The purpose of disciplinary penalties imposed on students of higher education institutions is to ensure peace, quiet, and discipline within the higher education institution and to prevent acts and behaviors that are incompatible with education and teaching activities and that hinder the healthy conduct of education and teaching activities. However, since disciplinary penalties imposed on students will closely affect their right to education and learning, the procedures and principles regarding disciplinary investigations are subject to strict rules. In this context, Article 16 of the Higher Education Institutions Student Discipline Regulations clearly and comprehensively sets out the obligations that the administration must comply with in order to grant the student subject to disciplinary investigation the right to defend themselves.
Pursuant to the aforementioned legislation, in order for the plaintiff to be able to defend themselves, the nature of the offense attributed to the plaintiff must be notified to the plaintiff by registered mail at least seven days prior to the date of their defense, to the address provided by the plaintiff during their enrollment at the higher education institution. If notification is not possible, it must be published in the official gazette. it appears that during the investigation, the plaintiff was asked to defend themselves by way of public notice without any notification being sent to their address.
Therefore, since the registered letter specified in the Higher Education Institutions Student Discipline Regulations, indicating the alleged act and the defense period, was not sent to the plaintiff, it is understood that the investigation was not conducted in accordance with the procedural rules specified in the aforementioned Regulations.
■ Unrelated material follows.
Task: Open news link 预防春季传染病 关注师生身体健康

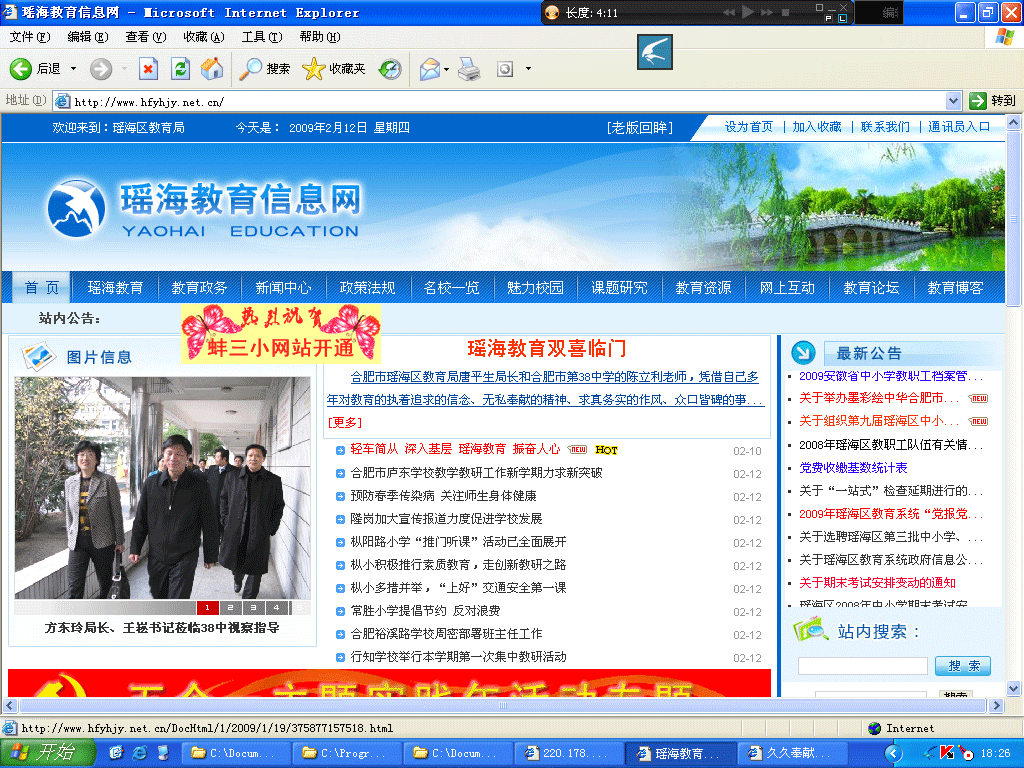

Therefore, the disciplinary penalty imposed based on the investigation report, which was prepared without obtaining a defense in accordance with the procedure, is not in compliance with the legislation and the law.
In this case, the subject matter of the lawsuit is unlawful because it was established by an unauthorized assistant dean, as stated in the Court’s decision, and it is also unlawful because the plaintiff’s defense was not duly heard during the disciplinary investigation phase.
For the reasons explained above, it was unanimously decided on 11/26/2013 that the decision of the Istanbul 1st Administrative Court, which is the subject of the appeal, should be upheld for the reasons stated above, that the file should be sent to the aforementioned court, and that the decision may be corrected within 15 (fifteen) days following the date of notification of this decision.